**記述課題 A**
ポリ乳酸系樹脂組成物に関する抜粋に基づいて、次の問いに答えてください。
(i) ポリリン酸アンモニウム(B)のリン含有量として、中でも好ましいとされる範囲は何質量%ですか。
(ii) 5−スルホイソフタル酸ジメチル金属塩の平均粒子径(メジアン径)は、どの範囲に調整したものが好ましいとされていますか。
(iii) ポリリン酸アンモニウム(B)の含有量は、ポリ乳酸樹脂(A)100質量部に対して、中でも何質量部であることが好ましいとされていますか。
**記述課題 B**
ポリ乳酸系樹脂組成物に関する抜粋のうち、「また、ポリリン酸アンモニウム」から「形体を得ることが可能となる。」までの部分を、両端の語句も含めて一字一句違えずに書き写してください。

**抜粋**
また、ポリリン酸アンモニウム(B)を後述する有機スルホン酸金属塩(C)とともに添加することにより、得られる樹脂組成物の耐熱性も向上させることができる。
【0015】
ポリリン酸アンモニウム(B)としては、難燃性向上の観点からリン含有量は27〜50質量%であることが好ましく、中でも29〜35質量%であることが好ましい。ポリリン酸アンモニウム(B)中のリン含有量が50質量%を超えると、混練や成形の際に低分子物が揮発してポリ乳酸樹脂の分解を促進し、機械的強度が低下しやすくなる傾向にある。
【0016】
有機スルホン酸金属塩(C)は、結晶核剤として作用するものであり、これを含有することにより、得られる樹脂組成物の結晶性が向上し、成形性が向上する(成形サイクルが短くなる)とともに、得られる成形体の耐熱性も向上する。本発明の樹脂組成物において、有機スルホン酸金属塩(C)以外の結晶核剤を用いた場合は、結晶化促進効果が不十分となり、結晶性に優れた樹脂組成物とすることが困難となる。
【0017】
有機スルホン酸金属塩(C)としてはスルホイソフタル酸塩など、種々のものを用いることができるが、中でも、結晶化促進効果の点から5−スルホイソフタル酸ジメチル金属塩が好ましい。さらに、金属塩としては、バリウム塩、カルシウム塩、ストロンチウム塩、カリウム塩、ルビジウム塩、ナトリウム塩などが好ましく、特に、5−スルホイソフタル酸ジメチルバリウムや5−スルホイソフタル酸ジメチルカリウムが好ましい。
また、5−スルホイソフタル酸ジメチル金属塩の平均粒子径(メジアン径)を0.1〜5μmの範囲内となるように調整したものが好ましい。
【0018】
本発明のポリ乳酸系樹脂組成物は、難燃剤としてポリリン酸アンモニウム(B)を用い、結晶核剤として有機スルホン酸金属塩(C)を用いることにより、難燃剤を含有していながらも結晶性が十分に向上し、耐熱性も向上する。このため、成形性よく、十分な難燃性と耐熱性を有する成形体を得ることが可能となる。
【0019】
本発明の樹脂組成物におけるポリリン酸アンモニウム(B)の含有量は、ポリ乳酸樹脂(A)100質量部に対して15〜65質量部であり、中でも25〜50質量部であることが好ましい。ポリリン酸アンモニウム(B)の含有量が15質量部未満では、十分な難燃性や付与することができない。また、耐熱性の向上効果も不十分となる。一方、65質量部を超えると難燃性や耐熱性の向上効果が飽和し、機械的強度が低下する。
【0020】
本発明の樹脂組成物中の有機スルホン酸金属塩(C)の含有量は、ポリ乳酸樹脂(A)とポリリン酸アンモニウム(B)の合計100質量部あたり、0.1〜5質量部であることが好ましく、中でも0.3〜3.5質量部であることが好ましい。含有量が0.1質量部未満であると、結晶化促進効果に乏しくなり、樹脂組成物の結晶性を向上させることが困難となる。一方、含有量が5質量部を超えると、結晶化促進効果が飽和して、成形サイクルの短縮効果もみられず、コスト的に不利になると同時に、機械的強度にも悪影響を与える場合がある。

**提供データ**

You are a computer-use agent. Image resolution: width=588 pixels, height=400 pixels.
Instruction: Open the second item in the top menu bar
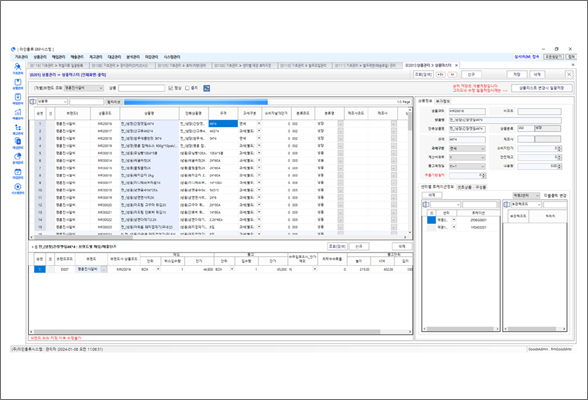click(x=40, y=57)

**解答例 A**
(i) 29〜35質量%です。
(ii) 0.1〜5μmの範囲内です。
(iii) 25〜50質量部です。

**解答例 B**
また、ポリリン酸アンモニウム(B)を後述する有機スルホン酸金属塩(C)とともに添加することにより、得られる樹脂組成物の耐熱性も向上させることができる。
【0015】
ポリリン酸アンモニウム(B)としては、難燃性向上の観点からリン含有量は27〜50質量%であることが好ましく、中でも29〜35質量%であることが好ましい。ポリリン酸アンモニウム(B)中のリン含有量が50質量%を超えると、混練や成形の際に低分子物が揮発してポリ乳酸樹脂の分解を促進し、機械的強度が低下しやすくなる傾向にある。
【0016】
有機スルホン酸金属塩(C)は、結晶核剤として作用するものであり、これを含有することにより、得られる樹脂組成物の結晶性が向上し、成形性が向上する(成形サイクルが短くなる)とともに、得られる成形体の耐熱性も向上する。本発明の樹脂組成物において、有機スルホン酸金属塩(C)以外の結晶核剤を用いた場合は、結晶化促進効果が不十分となり、結晶性に優れた樹脂組成物とすることが困難となる。
【0017】
有機スルホン酸金属塩(C)としてはスルホイソフタル酸塩など、種々のものを用いることができるが、中でも、結晶化促進効果の点から5−スルホイソフタル酸ジメチル金属塩が好ましい。さらに、金属塩としては、バリウム塩、カルシウム塩、ストロンチウム塩、カリウム塩、ルビジウム塩、ナトリウム塩などが好ましく、特に、5−スルホイソフタル酸ジメチルバリウムや5−スルホイソフタル酸ジメチルカリウムが好ましい。
また、5−スルホイソフタル酸ジメチル金属塩の平均粒子径(メジアン径)を0.1〜5μmの範囲内となるように調整したものが好ましい。
【0018】
本発明のポリ乳酸系樹脂組成物は、難燃剤としてポリリン酸アンモニウム(B)を用い、結晶核剤として有機スルホン酸金属塩(C)を用いることにより、難燃剤を含有していながらも結晶性が十分に向上し、耐熱性も向上する。このため、成形性よく、十分な難燃性と耐熱性を有する成形体を得ることが可能となる。